Top of ENTRIES SUPPLIED
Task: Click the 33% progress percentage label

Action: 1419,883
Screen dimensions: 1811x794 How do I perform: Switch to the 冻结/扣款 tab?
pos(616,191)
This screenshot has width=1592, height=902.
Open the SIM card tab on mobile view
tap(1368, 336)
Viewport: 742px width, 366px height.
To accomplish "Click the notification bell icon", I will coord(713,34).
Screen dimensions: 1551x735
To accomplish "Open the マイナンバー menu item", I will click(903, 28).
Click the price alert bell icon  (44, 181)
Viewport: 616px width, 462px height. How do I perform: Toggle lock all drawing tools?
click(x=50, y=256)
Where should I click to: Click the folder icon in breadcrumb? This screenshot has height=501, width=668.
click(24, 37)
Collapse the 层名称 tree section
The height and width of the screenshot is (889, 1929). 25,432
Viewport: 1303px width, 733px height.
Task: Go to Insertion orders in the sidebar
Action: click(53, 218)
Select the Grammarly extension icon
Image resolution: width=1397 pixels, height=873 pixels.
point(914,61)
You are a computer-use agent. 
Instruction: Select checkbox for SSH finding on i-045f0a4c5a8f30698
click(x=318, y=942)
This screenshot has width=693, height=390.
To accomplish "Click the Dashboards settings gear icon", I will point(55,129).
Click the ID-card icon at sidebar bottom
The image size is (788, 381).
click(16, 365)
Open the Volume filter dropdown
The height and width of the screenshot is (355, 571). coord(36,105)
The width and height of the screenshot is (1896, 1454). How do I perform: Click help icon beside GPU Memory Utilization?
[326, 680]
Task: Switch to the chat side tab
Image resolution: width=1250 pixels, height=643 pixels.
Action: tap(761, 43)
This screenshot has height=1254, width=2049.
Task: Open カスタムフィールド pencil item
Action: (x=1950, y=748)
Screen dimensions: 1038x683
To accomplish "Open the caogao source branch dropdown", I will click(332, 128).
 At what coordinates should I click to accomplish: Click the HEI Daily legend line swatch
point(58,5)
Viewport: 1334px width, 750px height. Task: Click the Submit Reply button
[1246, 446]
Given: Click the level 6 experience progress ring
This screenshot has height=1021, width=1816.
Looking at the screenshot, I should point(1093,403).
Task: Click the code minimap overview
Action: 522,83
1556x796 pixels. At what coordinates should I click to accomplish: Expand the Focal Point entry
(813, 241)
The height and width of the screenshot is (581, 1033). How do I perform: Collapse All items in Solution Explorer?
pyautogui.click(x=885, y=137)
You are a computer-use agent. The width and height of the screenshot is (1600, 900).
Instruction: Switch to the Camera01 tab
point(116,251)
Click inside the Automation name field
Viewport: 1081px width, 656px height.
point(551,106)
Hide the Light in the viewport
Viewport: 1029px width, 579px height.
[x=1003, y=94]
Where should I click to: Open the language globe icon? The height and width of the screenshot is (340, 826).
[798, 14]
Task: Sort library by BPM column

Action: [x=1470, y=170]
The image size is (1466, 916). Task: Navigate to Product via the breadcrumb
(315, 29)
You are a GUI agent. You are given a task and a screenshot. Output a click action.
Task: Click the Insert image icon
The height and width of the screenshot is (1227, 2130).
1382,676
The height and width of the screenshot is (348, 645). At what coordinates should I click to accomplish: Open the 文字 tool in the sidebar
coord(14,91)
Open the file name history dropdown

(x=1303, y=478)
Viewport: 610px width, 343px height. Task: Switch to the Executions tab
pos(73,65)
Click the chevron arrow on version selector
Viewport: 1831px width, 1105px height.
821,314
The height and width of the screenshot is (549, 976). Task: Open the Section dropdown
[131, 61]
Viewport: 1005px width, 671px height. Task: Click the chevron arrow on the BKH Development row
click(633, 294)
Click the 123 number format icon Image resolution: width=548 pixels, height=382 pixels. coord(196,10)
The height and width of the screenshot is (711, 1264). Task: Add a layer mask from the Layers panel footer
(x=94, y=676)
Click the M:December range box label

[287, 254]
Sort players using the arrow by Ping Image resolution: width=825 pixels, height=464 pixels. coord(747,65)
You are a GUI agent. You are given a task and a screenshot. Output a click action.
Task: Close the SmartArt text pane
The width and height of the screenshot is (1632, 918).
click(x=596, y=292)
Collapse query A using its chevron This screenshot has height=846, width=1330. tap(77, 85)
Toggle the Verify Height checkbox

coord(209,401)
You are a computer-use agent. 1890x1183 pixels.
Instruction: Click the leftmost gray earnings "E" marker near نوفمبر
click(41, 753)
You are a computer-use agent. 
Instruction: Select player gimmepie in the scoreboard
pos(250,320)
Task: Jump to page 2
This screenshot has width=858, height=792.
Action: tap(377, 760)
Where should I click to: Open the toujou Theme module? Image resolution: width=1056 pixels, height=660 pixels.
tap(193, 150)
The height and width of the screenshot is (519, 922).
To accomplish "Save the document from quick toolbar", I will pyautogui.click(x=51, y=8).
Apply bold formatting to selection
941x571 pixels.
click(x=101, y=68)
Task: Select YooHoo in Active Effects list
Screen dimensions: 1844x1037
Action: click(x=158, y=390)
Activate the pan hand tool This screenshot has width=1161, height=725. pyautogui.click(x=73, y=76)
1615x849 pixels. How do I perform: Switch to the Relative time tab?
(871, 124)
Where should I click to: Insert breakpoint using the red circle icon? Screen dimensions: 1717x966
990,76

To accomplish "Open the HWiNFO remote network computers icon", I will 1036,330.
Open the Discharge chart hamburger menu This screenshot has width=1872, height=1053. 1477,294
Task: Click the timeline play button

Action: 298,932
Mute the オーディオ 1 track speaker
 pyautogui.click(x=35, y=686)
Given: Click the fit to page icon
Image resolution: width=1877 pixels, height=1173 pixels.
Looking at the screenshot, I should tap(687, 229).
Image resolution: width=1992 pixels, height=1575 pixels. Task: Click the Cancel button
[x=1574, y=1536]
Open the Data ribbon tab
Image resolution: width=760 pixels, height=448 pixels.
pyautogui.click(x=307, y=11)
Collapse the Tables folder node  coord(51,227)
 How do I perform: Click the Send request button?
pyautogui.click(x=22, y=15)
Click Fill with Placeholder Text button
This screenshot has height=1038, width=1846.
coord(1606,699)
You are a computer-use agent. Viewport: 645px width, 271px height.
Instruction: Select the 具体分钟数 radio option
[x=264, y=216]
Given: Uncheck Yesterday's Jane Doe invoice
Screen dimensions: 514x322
Bottom of ENTRIES SUPPLIED
AIM OF THE TASK:
Give only the count of lines in the data that include the string "page".

SOLUTION TO THE EXERCISE:
2